From: Hao Liu OS <hliu@os.amperecomputing.com>
To: Richard Sandiford <richard.sandiford@arm.com>
Cc: Richard Biener <richard.guenther@gmail.com>,
"GCC-patches@gcc.gnu.org" <gcc-patches@gcc.gnu.org>
Subject: Re: [PATCH] AArch64: Do not increase the vect reduction latency by multiplying count [PR110625]
Date: Tue, 1 Aug 2023 09:43:19 +0000 [thread overview]
Message-ID: <SJ2PR01MB8635C8766D63D2059AEB19E9E10AA@SJ2PR01MB8635.prod.exchangelabs.com> (raw)
In-Reply-To: <mptila0bg2x.fsf@arm.com>
Hi Richard,
This is a quick fix to the several ICEs. It seems even STMT_VINFO_LIVE_P is true, some reduct stmts still don't have REDUC_DEF. So I change the check to STMT_VINFO_REDUC_DEF.
Is it OK for trunk?
---
Fix the ICEs on empty reduction define.
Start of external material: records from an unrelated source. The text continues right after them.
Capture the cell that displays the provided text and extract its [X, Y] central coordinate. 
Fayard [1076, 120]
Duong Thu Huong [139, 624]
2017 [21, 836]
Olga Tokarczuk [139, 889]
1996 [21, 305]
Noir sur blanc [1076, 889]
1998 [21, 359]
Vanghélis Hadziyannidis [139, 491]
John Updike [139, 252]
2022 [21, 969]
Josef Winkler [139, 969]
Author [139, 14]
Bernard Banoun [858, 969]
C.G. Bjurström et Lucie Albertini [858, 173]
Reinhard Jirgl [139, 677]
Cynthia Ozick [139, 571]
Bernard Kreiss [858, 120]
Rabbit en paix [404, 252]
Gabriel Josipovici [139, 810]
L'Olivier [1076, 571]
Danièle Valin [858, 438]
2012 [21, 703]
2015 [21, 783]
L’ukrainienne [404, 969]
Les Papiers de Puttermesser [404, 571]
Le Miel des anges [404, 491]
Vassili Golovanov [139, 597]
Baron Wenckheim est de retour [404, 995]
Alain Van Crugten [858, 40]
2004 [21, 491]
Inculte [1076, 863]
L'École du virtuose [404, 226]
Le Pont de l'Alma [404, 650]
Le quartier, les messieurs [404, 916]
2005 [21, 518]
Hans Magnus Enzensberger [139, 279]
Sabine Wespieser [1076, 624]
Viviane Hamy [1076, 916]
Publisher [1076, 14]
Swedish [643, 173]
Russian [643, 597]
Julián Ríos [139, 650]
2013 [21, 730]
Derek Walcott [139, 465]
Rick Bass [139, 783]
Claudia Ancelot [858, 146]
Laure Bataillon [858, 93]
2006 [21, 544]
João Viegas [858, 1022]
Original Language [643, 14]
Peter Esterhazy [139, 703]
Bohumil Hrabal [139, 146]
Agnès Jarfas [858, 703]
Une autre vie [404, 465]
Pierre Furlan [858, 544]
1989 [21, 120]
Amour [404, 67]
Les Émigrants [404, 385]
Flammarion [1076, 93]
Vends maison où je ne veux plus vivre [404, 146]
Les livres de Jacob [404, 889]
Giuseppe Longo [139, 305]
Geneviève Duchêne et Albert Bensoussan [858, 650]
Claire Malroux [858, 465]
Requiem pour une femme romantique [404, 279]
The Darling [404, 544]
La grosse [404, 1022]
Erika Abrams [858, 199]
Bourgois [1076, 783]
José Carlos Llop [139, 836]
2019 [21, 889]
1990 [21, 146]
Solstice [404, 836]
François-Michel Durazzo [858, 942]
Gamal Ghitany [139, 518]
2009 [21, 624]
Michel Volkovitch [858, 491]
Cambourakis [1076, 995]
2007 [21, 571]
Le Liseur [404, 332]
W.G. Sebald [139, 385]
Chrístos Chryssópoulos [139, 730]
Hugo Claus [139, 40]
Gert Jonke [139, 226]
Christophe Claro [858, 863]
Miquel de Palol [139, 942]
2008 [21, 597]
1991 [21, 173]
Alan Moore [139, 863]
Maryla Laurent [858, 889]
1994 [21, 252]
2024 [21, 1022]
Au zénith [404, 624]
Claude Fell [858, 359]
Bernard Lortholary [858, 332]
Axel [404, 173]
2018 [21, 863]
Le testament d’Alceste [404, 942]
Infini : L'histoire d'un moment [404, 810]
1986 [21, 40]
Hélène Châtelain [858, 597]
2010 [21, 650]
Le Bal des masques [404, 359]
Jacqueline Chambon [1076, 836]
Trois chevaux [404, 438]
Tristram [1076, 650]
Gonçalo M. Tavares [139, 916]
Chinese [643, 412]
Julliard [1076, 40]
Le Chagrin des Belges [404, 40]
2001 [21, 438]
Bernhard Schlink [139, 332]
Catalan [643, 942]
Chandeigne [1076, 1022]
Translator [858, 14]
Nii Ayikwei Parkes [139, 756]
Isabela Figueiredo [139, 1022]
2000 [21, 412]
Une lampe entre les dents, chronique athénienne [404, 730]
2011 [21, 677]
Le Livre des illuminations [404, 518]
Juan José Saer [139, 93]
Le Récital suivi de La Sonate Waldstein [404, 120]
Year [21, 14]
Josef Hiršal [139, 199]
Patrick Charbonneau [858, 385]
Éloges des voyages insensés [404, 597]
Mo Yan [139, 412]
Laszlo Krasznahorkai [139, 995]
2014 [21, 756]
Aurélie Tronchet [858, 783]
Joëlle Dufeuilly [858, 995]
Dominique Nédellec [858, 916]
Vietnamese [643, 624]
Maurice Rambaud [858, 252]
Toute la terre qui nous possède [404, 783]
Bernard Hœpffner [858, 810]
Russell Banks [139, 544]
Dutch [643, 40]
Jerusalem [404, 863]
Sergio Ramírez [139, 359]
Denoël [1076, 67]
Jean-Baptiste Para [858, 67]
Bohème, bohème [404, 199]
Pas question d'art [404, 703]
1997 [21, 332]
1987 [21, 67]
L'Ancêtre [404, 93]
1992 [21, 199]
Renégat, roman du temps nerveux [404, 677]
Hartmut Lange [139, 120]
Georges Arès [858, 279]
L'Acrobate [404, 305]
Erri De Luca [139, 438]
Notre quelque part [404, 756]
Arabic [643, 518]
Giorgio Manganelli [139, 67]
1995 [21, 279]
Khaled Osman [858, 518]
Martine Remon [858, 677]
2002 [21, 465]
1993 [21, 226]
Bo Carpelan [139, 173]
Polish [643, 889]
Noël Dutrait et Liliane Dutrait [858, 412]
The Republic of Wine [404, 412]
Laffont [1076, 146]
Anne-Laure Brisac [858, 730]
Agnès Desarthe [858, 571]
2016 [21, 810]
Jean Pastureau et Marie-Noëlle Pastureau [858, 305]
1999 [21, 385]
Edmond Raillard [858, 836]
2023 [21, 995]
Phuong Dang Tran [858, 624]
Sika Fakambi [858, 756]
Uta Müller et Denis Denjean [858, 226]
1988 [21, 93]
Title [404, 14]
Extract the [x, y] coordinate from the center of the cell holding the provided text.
Even STMT_VINFO_LIVE_P is true, some reduct stmts
still don't have definition.
gcc/ChangeLog:
PR target/110625
* config/aarch64/aarch64.cc (aarch64_force_single_cycle): check
STMT_VINFO_REDUC_DEF to avoid failures in info_for_reduction
---
gcc/config/aarch64/aarch64.cc | 2 +-
1 file changed, 1 insertion(+), 1 deletion(-)
diff --git a/gcc/config/aarch64/aarch64.cc b/gcc/config/aarch64/aarch64.cc
index d4d76025545..5b8d8fa8e2d 100644
--- a/gcc/config/aarch64/aarch64.cc
+++ b/gcc/config/aarch64/aarch64.cc
@@ -16776,7 +16776,7 @@ aarch64_adjust_stmt_cost (vect_cost_for_stmt kind, stmt_vec_info stmt_info,
static bool
aarch64_force_single_cycle (vec_info *vinfo, stmt_vec_info stmt_info)
{
- if (!STMT_VINFO_LIVE_P (stmt_info))
+ if (!STMT_VINFO_REDUC_DEF (stmt_info))
return false;
auto reduc_info = info_for_reduction (vinfo, stmt_info);
--
2.40.0
________________________________________
From: Richard Sandiford <richard.sandiford@arm.com>
Sent: Monday, July 31, 2023 17:11
To: Hao Liu OS
Cc: Richard Biener; GCC-patches@gcc.gnu.org
Subject: Re: [PATCH] AArch64: Do not increase the vect reduction latency by multiplying count [PR110625]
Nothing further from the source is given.